FYI- no warranty, bought the computer from a guy who restores them and that 30-day warranty is up(of course)


panic(cpu 0): unable to find driver for this platform: "PowerMac2,2".

Latest stack backtrace for cpu 0:
Backtrace:
0x000833B8 0x0008389C 0x0001ED8C 0x0026DA4C 0x0024DE04 0x0024DBDC0x0024E658 0x0024ECCC 0x0023EE84 0x0023EE48
Proceeding back via exception chain:
Exception state (sv=0x00481280)
PC=0x00000000; MSR=0x000000D030; DAR=0x00000000 DSISR=0x00000000; LR=0x00000000; R1=0x00000000; XCP=0x00000000; (unknown)

Kernal version:
Darwin kernel version 7.0.0:
Wed Sep 24 15:48:39 PDT 2003; root:xnu/xnu-517.obj~1/RELEASE_PPC


No debugger configured - dumping debug information
MSR=00001030
Latest stack backtrace for cpu 0:
Backtrace: 
0x000833B8 0x00083A68 0x0001ED8C 0x0026DA4C 0x0024DE04 0x0024DBDC 0x0024E658 0x0024ECCC 0x0023EE84 0x0023EE48
Proceeding back via exception chain:
Exception state (sv=0x00481280)
PC=0x00000000; MSR=0x0000D030; DAR=0x00000000; DSISR=0x00000000; LR=0x00000000; R1=0x00000000; XCP=0x00000000 (Unknown)

Kernel version:
Darwin Kernel Version 7.0.0:
Wed Sep 24 15:48:39 PDT 2003; root:xnu/xnu-517.obj~1/RELEASE_PPC


panic: We are hanging here...


background says: You need to restart your computer.

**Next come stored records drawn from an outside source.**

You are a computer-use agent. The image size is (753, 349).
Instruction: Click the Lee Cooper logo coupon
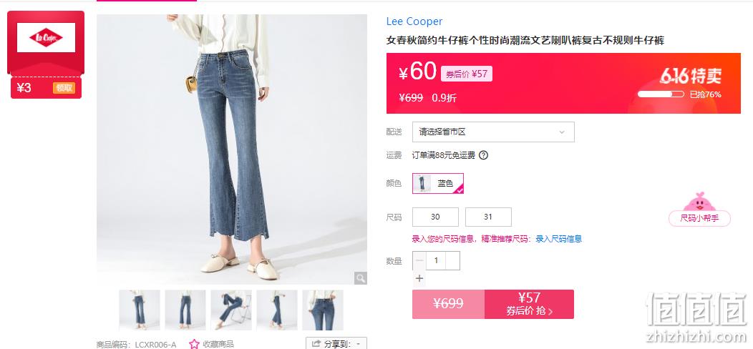tap(46, 37)
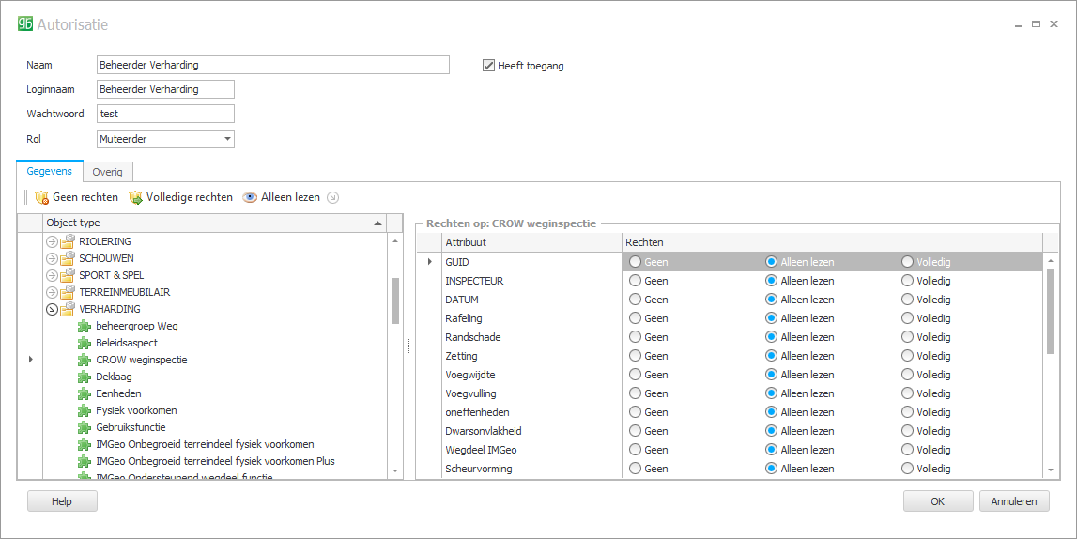
Task: Collapse the VERHARDING tree node
Action: point(53,310)
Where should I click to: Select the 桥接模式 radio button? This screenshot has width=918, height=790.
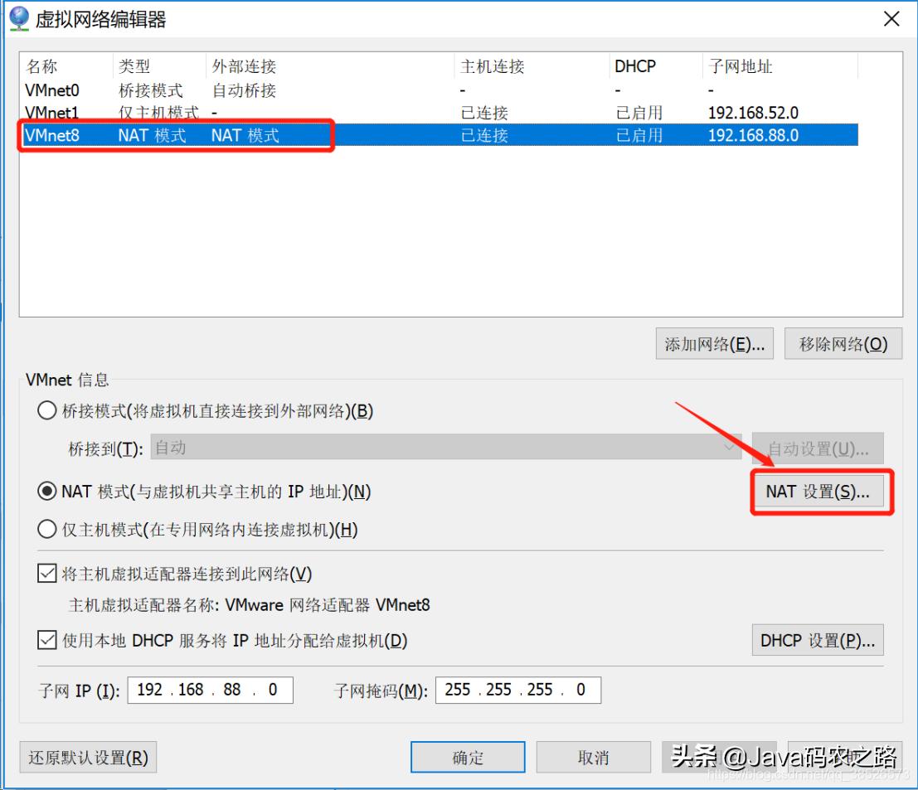tap(47, 411)
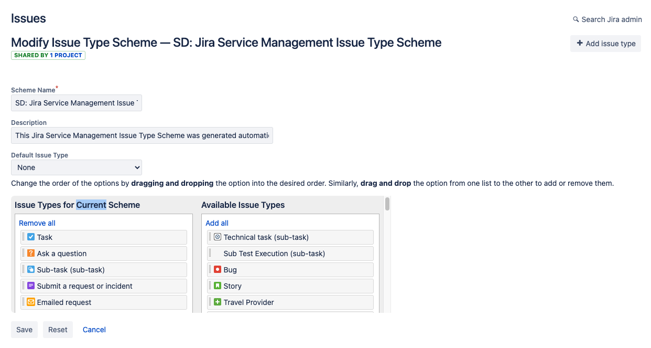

Hold down the Power button for several seconds or press the Restart button. and then repeats that in 6 languages. all in a black box, above mentioned text is written over the black box with a gray screen.


My mom called apple and received 3 install discs for Mac OS X Panther Version 10.3 Install Disc 1 Upgrade Disc, which we thought was the operating system when we insert the disc and hold C on startup it allows us to try the disc utility but when we go into the first aid tab it doesn't allow us to repair the disc like the FAQ on apple tells you to. We also tried to install without the disc utility and it doesn't allow us to finish the installation past step 3 after the user agreement. We tried to reset PRAM and nothing worked. We tried to reset open firmware thingy( don't know if it is compatible with our computer) and that didn't work. When we tried to start up from a previous operating system the only icons available were network startup and the install disc. When we select the network startup it restarts and instead of that annoying alternating question mark and finder logo in the file it has a picture of the world in the file. Any suggestions.... 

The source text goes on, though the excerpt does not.